> **EXCERPT**:
* START *

# mosquito report 5.2 OOOOH YEA!!



## ezbite (May 25, 2006)

i finally got to get out with Steelhead1 at mosquito lake and he coughed up a few of his honey holes  let me tell you i wasnt disappointed. we fished it for a few hours today and we did really good with minnows about 14-18 inches below the bobber. we ended up keeping 29 very, very nice crappie,. it was a mix of blacks and whites, but alot of very nice crappie, we released many smaller fish too, lost even more. the deal was to fish in the wood.. i wont say who, but i didnt drop the ball as much as someone else.lol. so heres a few photos. thanks for the trip buddy!! lets git back out soon.


----------



## ironman172 (Apr 12, 2009)

nice mess of fish, is there a video to follow??  thanks for sharing


----------



## JimmyC (Nov 27, 2007)

Very nice!


----------



## sylvan 17 (May 22, 2010)

Nice catch EZ and your turkey hunt video is awesome also.


----------



## ezbite (May 25, 2006)

sylvan 17 said:


> Nice catch EZ and your turkey hunt video is awesome also.


thanks everyone, its been an outstanding year to be able to be an ohio outdoordmans and the best is still to come. i always tell myself every winter im sick of this snow crap and am going to relocate to warmer weather, but then we get spoiled with hunting and fishing like this and now i know why i stay

sorry Bill, left the video camera at home, but theres still time


----------



## fishingful (Apr 5, 2004)

Got up here around 4 went back out. Hit the north end for eyes and pulled crappie. Steelhead got 1 15 in eye trolling a shad rap. Back at it in the am!


----------



## FISNFOOL (May 12, 2009)

Your posts are always amazing. Nice catch.


----------



## steelhead1 (May 14, 2004)

Nice to meet and fish with you Tom! Today's surprise on 4lb line just for you lol.

Got some good eyes this morning as well. Pics later. Still fishing here.


Posted using Outdoor Hub Campfire


----------



## ezbite (May 25, 2006)

* END *

> **SOURCE DATA**:

* START *

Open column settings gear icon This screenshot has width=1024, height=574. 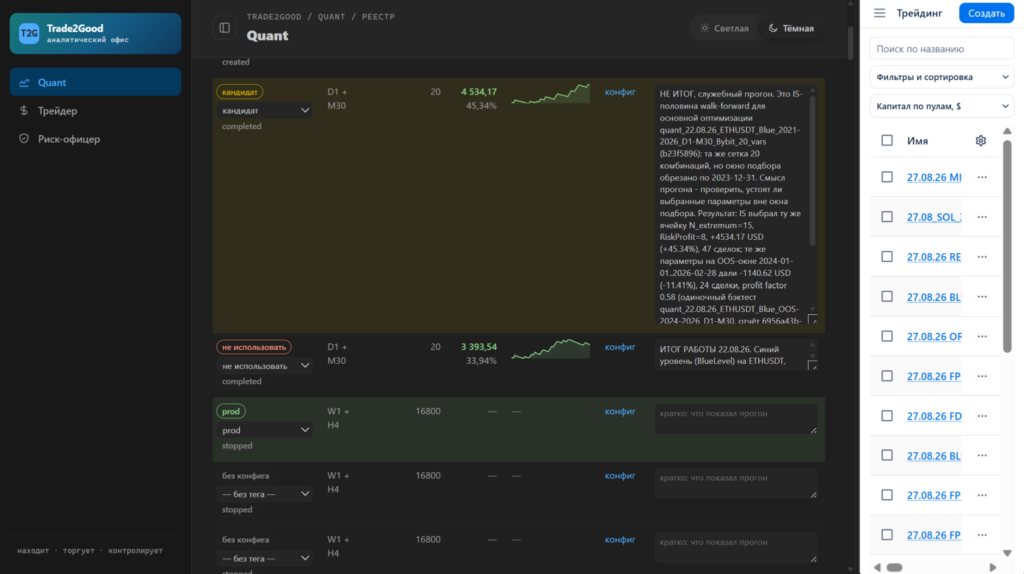coord(980,140)
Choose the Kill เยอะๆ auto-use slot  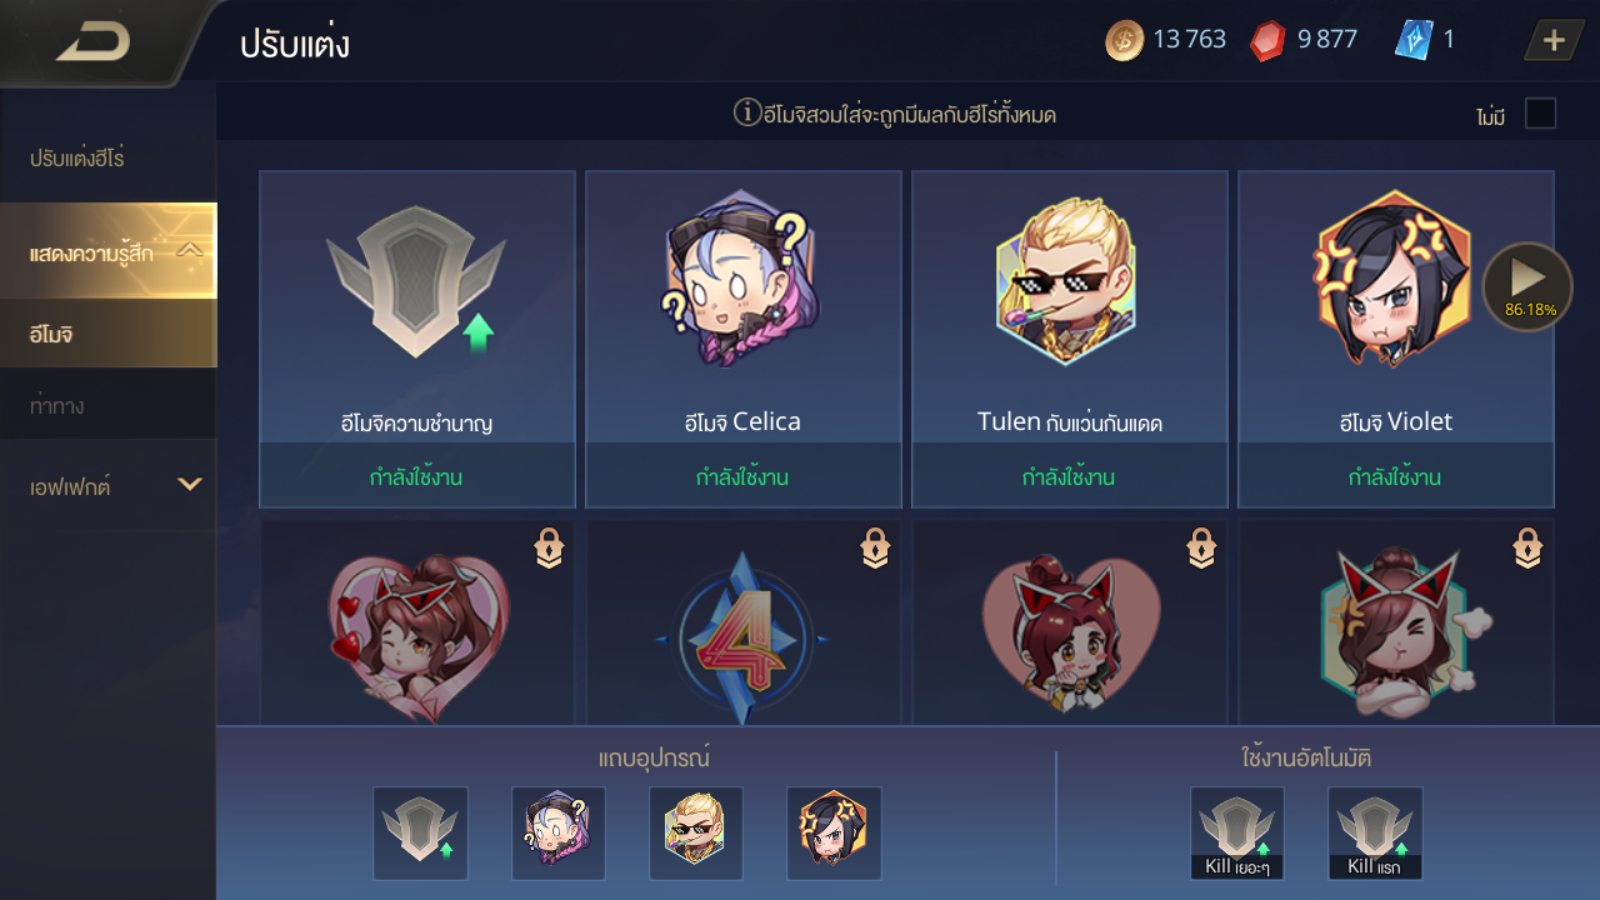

* END *

> **REQUEST 1**: Reproduce the Mosquito Lake fishing thread verbatim from "thanks everyone, its" to "it in the am!".
> **REQUEST 2**: In the Mosquito Lake fishing thread, how far below the bobber were the minnows set?

> **SOLUTION 1**:
thanks everyone, its been an outstanding year to be able to be an ohio outdoordmans and the best is still to come. i always tell myself every winter im sick of this snow crap and am going to relocate to warmer weather, but then we get spoiled with hunting and fishing like this and now i know why i stay

sorry Bill, left the video camera at home, but theres still time


----------



## fishingful (Apr 5, 2004)

Got up here around 4 went back out. Hit the north end for eyes and pulled crappie. Steelhead got 1 15 in eye trolling a shad rap. Back at it in the am!

> **SOLUTION 2**: About 14 to 18 inches below the bobber.